TEXT section start

One of the things that most exasperates me about Indian political discourse these days is that we often speak in terms of ‘left-wing’ and ‘right-wing’. This is wrong for two reasons. Firstly, this is not how politicians themselves actually speak (unless they’re humouring the English-speaking media). Voters in India vote for a myriad of reasons, mostly local, and they don’t frame issues in terms of left or right. Therefore, neither do politicians when they speak to their constituencies, or when they strategise among each other. There is, thus, a disconnect between politics and political discourse. Many political commentators, unable or unwilling to engage with the complexities of the political economy, insist on imposing simplistic narratives.

But this would not matter if a left-right prism was useful in evaluating the desirability of policies, or provided a compass to gauge the moral or instrumental value of the actions of politicians. But it does not, which brings me to my second reason, which is not a local one. Across the world, framing issues in terms of left or right misses the central principle at stake in any modern society: that of individual rights, and of freedom. I view the world through a classical liberal (or libertarian, if you will) prism, and my liberalism boils down to a respect for individual freedom. On moral grounds alone, if we come from first principles, we should respect individual freedom above all else. From a consequentialist perspective, also, we should defend freedom, for economic freedom leads to material prosperity, and personal freedoms, such as freedom of speech, enrich our culture.

As a true liberal, I see no difference between economic and social freedoms. As I am fond of saying, once we accept that two consenting adults may do whatever they want with each other provided they infringe the rights of no one else, it should not matter whether they are fucking in a bedroom or trading in a marketplace. Interfering with either is wrong. And here’s the thing: parties on both the left and right sides of the political spectrum support infringements on individual freedom all the time.

Parties on the right tend to want to impose their cultural values on others, and are suspicious of those they view as ‘outsiders’. They don’t care much for free speech or other personal freedoms. Parties on the left tend to oppose economic freedom. They do so stating noble reasons, but all infringements of economic freedom amount to a redistribution of wealth from poor consumers to a rich interest group, so they’re either hypocrites or delusional. They also tend to favour big government, which means more taxation, and therefore more coercion.

If you believe, as I do, that coercion is wrong, then it won’t make a difference whether you look left or right, you’ll see coercion everywhere. A classical liberal opposes both Donald Trump and Bernie Sanders, both Prakash Karat and Mohan Bhagwat. (I would give credit to those guys for at least stating their positions clearly, though. Politicians down the ostensible middle, slaves to special interests as they mostly are, tend to be equally coercive and far more hypocritical.) Looking at the political marketplace, you will find that the options available to you aren’t all that different from each other. And why should they be? Even when they cater to different segments of the population, they’re still reacting to the same inevitably corrupting incentives at work in the political economy.

Here’s the funny thing about India in particular. We have conveniently classified the BJP as a right-wing party and the Congress as a left-wing party—but they’re both practically the same party. In terms of economics, both are left-wing, and oppose economic freedom. It might surprise you to hear me say this about the BJP, but forget their campaign rhetoric and consider their actual policies: Modi I is basically UPA III. Modi has the same top-down way of looking at the economy as any Congress leader before him, and he’s trigger-happy when it comes to imposing new taxes and cesses.

TEXT section end
RECORDED DATA section start

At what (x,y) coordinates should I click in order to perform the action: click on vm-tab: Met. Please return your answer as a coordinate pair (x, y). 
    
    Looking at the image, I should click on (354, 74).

RECORDED DATA section end

:: SET OF TASKS ::
**1)** In the essay on left-right framing in Indian politics, what does the writer say their liberalism boils down to?
**2)** List every person the essay on left-right framing in Indian politics mentions by name.

:: RESULTS FOR THE EXERCISE ::
**1)** A respect for individual freedom.

**2)** Donald Trump, Bernie Sanders, Prakash Karat, Mohan Bhagwat, Modi